● Supplied records:
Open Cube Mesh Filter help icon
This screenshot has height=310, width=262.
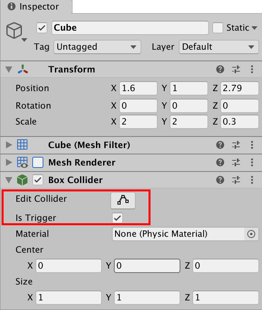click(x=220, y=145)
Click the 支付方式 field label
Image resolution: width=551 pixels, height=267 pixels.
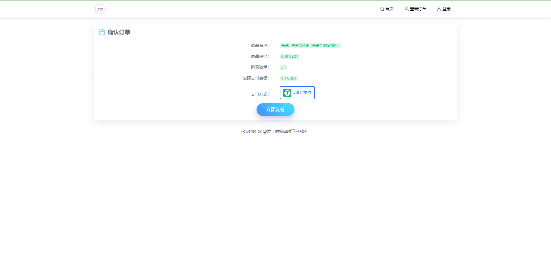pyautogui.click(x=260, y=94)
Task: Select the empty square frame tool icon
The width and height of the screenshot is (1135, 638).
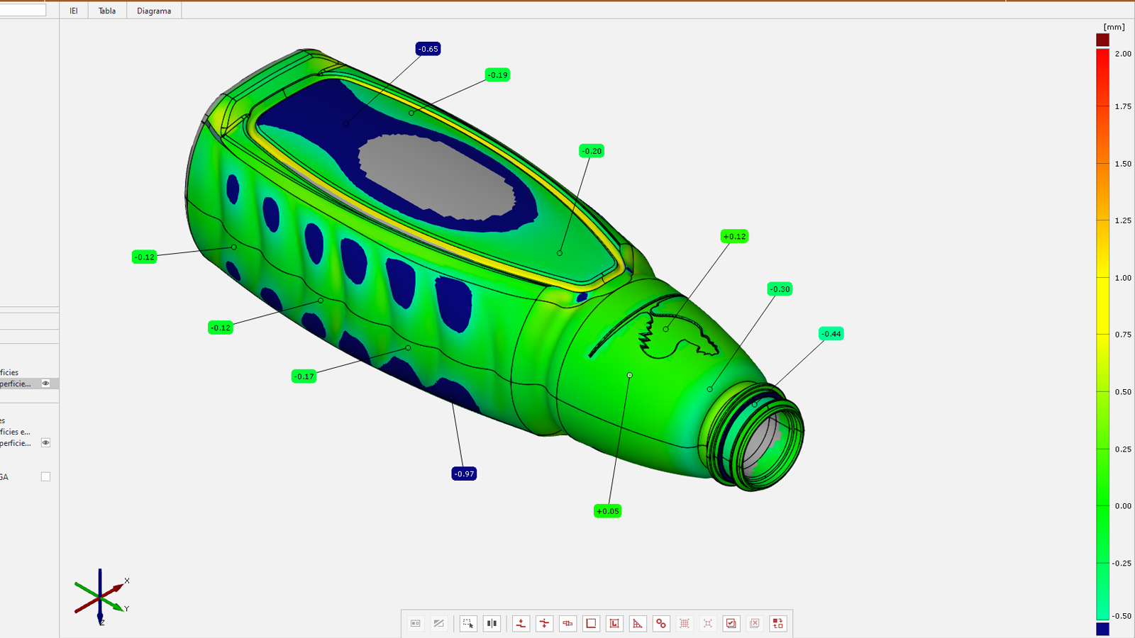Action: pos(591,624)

● Your goal: What is the exact wording of the lines from the one bearing "Image resolution: width=551" through the final line of the records above? Write it out without the pictures.

● Expected answer:
Image resolution: width=551 pixels, height=267 pixels.
pyautogui.click(x=260, y=94)
Task: Select the empty square frame tool icon
The width and height of the screenshot is (1135, 638).
Action: pos(591,624)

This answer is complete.